WORK ORDER.
Restate word for word the lines of the entries below, starting with the line that holds "Task: Click the Queries" and ending with the line that holds "This screenshot has width=418, height=314.", and no others.

DATA RECORDS.
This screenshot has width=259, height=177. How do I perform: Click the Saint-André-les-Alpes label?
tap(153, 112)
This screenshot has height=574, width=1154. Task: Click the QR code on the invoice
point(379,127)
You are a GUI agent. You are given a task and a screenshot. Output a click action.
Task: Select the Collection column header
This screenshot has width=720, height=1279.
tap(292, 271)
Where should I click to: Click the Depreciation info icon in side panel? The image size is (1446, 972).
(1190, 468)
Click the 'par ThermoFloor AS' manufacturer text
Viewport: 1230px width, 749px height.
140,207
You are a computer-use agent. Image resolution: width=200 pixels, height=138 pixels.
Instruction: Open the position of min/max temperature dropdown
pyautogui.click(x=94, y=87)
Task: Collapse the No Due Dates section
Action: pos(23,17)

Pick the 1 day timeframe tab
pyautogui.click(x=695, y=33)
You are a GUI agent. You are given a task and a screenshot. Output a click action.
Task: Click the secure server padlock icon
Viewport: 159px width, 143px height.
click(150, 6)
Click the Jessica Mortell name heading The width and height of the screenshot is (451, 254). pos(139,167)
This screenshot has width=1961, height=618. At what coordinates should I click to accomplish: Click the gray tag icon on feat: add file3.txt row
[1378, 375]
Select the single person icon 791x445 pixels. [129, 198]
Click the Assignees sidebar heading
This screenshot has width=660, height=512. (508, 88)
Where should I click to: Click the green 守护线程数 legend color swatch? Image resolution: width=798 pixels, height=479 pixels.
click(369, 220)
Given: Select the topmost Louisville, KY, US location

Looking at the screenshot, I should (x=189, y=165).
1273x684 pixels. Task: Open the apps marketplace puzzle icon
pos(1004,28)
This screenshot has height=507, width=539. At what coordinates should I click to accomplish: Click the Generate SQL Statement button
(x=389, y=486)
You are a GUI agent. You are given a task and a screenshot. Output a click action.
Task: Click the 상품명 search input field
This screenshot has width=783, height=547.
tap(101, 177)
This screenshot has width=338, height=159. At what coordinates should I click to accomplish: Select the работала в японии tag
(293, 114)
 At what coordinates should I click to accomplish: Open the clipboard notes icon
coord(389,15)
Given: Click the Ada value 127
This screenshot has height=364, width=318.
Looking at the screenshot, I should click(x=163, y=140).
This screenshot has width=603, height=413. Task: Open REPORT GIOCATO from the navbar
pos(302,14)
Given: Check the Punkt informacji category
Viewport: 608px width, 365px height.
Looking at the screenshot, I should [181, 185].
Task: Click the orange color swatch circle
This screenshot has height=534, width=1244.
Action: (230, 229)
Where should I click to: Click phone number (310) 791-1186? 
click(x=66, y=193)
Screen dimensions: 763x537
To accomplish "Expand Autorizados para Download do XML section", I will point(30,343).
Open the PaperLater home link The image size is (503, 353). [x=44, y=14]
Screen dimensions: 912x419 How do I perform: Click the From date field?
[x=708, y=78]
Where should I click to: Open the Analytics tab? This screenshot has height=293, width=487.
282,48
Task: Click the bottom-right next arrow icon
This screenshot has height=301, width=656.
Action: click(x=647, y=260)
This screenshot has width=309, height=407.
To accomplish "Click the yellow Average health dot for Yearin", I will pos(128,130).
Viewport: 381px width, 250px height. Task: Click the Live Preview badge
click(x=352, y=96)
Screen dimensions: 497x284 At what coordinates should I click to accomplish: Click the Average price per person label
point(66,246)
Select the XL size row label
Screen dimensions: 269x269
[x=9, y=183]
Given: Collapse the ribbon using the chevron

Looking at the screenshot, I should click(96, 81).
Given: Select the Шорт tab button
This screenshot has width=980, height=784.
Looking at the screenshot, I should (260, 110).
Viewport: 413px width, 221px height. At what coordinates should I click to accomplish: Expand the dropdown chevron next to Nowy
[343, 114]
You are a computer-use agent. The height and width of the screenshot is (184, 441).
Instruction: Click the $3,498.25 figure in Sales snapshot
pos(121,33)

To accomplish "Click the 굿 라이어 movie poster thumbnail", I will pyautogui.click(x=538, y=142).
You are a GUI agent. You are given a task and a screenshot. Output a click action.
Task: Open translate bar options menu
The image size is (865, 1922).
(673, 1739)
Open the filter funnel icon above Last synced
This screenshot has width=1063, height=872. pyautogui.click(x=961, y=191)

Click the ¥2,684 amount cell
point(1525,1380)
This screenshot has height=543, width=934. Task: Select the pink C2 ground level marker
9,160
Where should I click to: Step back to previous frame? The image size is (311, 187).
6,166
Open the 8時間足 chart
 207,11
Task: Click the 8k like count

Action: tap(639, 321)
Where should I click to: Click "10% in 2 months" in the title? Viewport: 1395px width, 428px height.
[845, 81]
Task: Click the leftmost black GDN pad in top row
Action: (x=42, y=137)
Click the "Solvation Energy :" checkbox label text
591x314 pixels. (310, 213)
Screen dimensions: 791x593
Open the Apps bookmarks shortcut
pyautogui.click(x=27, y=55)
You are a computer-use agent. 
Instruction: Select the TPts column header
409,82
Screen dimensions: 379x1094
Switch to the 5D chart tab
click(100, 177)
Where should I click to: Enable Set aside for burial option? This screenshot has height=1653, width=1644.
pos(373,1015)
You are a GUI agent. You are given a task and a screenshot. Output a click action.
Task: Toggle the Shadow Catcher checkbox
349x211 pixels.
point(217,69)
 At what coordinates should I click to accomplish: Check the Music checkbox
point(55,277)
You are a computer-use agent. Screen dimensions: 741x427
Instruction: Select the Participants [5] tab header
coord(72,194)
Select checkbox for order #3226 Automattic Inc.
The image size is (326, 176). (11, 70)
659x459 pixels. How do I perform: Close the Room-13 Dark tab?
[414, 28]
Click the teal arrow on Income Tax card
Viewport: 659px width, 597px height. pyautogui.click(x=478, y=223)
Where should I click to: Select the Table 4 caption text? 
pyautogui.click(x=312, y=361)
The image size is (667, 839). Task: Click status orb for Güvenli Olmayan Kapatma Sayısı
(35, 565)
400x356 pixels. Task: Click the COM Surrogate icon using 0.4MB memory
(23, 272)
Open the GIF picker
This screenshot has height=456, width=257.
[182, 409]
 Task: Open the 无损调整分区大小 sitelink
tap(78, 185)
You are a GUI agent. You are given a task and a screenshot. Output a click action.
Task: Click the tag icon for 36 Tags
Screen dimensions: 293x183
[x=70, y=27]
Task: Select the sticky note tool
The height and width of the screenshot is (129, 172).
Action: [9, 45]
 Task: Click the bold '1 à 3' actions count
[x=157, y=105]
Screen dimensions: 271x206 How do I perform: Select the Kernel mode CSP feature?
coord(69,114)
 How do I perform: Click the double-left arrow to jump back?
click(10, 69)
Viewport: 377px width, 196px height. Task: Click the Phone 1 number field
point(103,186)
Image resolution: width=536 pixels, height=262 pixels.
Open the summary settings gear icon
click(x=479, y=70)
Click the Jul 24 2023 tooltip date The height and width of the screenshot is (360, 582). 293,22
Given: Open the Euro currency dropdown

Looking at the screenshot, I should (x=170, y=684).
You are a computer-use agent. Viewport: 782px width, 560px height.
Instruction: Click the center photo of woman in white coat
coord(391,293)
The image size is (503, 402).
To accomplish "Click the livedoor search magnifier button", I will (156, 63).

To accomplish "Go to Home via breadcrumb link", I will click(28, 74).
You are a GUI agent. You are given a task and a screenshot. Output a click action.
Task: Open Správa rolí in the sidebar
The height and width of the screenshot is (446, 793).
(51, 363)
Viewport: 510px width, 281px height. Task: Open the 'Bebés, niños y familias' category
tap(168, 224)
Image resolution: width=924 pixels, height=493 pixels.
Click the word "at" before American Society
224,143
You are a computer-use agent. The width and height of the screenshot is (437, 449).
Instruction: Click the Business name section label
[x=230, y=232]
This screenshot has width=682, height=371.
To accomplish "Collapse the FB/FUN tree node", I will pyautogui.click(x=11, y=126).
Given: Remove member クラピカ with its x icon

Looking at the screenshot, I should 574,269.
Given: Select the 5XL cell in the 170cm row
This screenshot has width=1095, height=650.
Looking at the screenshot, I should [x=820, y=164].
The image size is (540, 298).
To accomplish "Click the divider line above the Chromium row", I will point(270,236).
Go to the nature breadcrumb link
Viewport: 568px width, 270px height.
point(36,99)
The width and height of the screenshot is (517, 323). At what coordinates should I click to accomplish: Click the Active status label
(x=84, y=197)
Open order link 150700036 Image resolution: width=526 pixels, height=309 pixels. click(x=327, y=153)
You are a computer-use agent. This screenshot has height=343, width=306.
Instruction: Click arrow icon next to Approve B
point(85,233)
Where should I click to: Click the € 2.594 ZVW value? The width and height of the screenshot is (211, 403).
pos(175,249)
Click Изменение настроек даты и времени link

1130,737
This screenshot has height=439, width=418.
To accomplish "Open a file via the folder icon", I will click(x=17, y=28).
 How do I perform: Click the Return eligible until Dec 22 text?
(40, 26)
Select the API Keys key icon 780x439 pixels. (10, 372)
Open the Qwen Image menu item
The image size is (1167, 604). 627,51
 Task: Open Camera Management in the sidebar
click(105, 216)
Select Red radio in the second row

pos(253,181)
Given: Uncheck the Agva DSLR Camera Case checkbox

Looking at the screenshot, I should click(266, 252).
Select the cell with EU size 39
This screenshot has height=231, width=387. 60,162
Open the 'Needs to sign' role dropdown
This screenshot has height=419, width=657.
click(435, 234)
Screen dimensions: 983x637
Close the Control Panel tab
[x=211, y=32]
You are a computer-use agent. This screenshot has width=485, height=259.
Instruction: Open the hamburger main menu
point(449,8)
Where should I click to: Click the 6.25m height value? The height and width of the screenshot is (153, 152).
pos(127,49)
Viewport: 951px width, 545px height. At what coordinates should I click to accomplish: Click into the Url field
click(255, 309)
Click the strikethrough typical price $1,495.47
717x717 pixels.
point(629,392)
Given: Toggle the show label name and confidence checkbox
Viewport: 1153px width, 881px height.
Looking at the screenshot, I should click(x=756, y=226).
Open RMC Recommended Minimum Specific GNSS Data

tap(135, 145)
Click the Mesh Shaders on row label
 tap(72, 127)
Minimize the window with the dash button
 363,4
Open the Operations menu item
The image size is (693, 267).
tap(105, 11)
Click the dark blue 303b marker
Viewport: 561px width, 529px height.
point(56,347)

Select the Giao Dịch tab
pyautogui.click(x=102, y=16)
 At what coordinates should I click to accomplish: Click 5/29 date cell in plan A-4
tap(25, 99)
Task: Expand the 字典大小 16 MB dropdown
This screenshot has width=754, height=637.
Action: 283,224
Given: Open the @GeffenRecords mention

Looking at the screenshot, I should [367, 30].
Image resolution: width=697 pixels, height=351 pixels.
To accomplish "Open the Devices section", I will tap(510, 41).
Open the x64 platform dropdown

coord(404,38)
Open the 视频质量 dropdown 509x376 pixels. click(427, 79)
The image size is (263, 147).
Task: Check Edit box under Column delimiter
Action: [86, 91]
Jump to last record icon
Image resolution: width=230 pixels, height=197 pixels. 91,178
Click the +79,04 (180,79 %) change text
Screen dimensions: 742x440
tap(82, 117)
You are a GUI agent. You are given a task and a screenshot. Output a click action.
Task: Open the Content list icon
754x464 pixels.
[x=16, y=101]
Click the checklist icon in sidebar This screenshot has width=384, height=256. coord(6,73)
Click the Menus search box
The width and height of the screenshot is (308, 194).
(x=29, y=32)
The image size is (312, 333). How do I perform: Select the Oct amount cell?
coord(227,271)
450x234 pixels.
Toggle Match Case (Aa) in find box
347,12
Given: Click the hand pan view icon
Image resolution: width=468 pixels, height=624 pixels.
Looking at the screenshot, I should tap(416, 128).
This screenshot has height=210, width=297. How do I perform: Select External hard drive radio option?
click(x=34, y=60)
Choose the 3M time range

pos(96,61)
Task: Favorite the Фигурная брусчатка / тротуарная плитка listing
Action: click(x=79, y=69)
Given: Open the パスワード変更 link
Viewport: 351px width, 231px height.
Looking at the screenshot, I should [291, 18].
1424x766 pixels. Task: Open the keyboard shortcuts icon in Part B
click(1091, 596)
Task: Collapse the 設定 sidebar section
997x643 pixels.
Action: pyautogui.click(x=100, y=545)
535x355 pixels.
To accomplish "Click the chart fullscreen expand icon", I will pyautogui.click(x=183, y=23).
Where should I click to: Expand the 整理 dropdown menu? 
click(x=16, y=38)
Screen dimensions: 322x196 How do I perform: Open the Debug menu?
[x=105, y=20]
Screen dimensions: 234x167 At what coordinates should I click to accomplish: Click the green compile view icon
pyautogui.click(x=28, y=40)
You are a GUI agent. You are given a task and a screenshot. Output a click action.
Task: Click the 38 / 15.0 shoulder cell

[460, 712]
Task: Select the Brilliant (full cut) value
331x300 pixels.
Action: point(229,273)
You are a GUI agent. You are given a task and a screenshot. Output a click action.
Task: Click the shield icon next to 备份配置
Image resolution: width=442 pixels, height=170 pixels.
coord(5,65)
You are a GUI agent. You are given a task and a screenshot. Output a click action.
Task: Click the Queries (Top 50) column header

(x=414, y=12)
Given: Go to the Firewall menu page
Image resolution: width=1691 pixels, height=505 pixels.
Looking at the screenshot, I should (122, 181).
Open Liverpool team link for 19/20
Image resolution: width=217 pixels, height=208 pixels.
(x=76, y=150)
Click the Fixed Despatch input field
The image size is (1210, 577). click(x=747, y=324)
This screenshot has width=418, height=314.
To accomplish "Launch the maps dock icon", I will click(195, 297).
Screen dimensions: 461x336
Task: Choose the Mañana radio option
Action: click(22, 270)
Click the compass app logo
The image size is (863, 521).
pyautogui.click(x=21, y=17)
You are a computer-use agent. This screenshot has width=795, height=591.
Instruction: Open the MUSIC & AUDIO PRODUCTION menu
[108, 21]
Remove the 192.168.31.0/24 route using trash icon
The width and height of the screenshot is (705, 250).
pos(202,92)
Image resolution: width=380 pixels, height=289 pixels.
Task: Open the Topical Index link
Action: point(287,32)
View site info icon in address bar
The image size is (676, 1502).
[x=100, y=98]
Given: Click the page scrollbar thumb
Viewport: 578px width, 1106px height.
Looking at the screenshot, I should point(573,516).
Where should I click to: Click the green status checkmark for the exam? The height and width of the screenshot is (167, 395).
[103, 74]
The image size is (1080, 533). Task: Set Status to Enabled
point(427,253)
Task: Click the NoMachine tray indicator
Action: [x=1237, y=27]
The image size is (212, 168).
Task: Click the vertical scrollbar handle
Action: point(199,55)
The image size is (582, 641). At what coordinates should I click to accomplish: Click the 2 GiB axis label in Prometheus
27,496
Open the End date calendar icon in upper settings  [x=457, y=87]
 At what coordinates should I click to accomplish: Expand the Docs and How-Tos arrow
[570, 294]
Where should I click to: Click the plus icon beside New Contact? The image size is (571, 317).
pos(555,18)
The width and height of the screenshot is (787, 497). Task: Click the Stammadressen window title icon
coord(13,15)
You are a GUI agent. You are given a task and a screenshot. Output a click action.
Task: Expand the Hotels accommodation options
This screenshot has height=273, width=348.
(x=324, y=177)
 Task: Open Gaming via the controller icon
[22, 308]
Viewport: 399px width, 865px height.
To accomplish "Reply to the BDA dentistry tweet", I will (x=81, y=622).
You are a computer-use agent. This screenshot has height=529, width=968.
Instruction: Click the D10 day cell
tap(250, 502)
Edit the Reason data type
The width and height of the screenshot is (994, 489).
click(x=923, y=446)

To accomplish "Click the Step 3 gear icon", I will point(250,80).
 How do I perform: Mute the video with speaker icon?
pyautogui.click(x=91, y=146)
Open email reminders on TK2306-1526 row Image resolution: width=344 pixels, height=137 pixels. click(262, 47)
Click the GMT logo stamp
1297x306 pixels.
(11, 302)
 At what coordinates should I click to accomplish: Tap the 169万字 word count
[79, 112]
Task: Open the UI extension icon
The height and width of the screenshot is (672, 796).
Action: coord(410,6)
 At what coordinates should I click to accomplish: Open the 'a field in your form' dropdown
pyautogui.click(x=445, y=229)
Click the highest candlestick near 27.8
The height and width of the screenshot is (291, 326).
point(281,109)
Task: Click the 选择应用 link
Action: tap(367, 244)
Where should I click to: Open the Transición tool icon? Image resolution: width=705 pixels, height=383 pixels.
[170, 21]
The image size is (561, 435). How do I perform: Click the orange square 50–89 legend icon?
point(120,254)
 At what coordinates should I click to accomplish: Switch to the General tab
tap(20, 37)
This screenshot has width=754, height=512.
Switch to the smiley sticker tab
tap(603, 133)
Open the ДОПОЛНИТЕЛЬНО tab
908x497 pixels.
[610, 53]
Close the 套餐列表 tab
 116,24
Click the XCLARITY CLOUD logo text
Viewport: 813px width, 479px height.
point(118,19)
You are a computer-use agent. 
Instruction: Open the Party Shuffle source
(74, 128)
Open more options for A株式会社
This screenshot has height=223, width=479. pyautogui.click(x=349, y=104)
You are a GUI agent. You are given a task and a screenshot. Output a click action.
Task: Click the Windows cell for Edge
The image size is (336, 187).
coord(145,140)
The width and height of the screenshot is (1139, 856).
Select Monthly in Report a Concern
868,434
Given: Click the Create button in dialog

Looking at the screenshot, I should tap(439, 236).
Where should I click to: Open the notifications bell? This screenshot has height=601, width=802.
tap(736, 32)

ANSWER FOR THIS EXERCISE.
Task: Click the Queries (Top 50) column header

(x=414, y=12)
Given: Go to the Firewall menu page
Image resolution: width=1691 pixels, height=505 pixels.
Looking at the screenshot, I should (122, 181).
Open Liverpool team link for 19/20
Image resolution: width=217 pixels, height=208 pixels.
(x=76, y=150)
Click the Fixed Despatch input field
The image size is (1210, 577). click(x=747, y=324)
This screenshot has width=418, height=314.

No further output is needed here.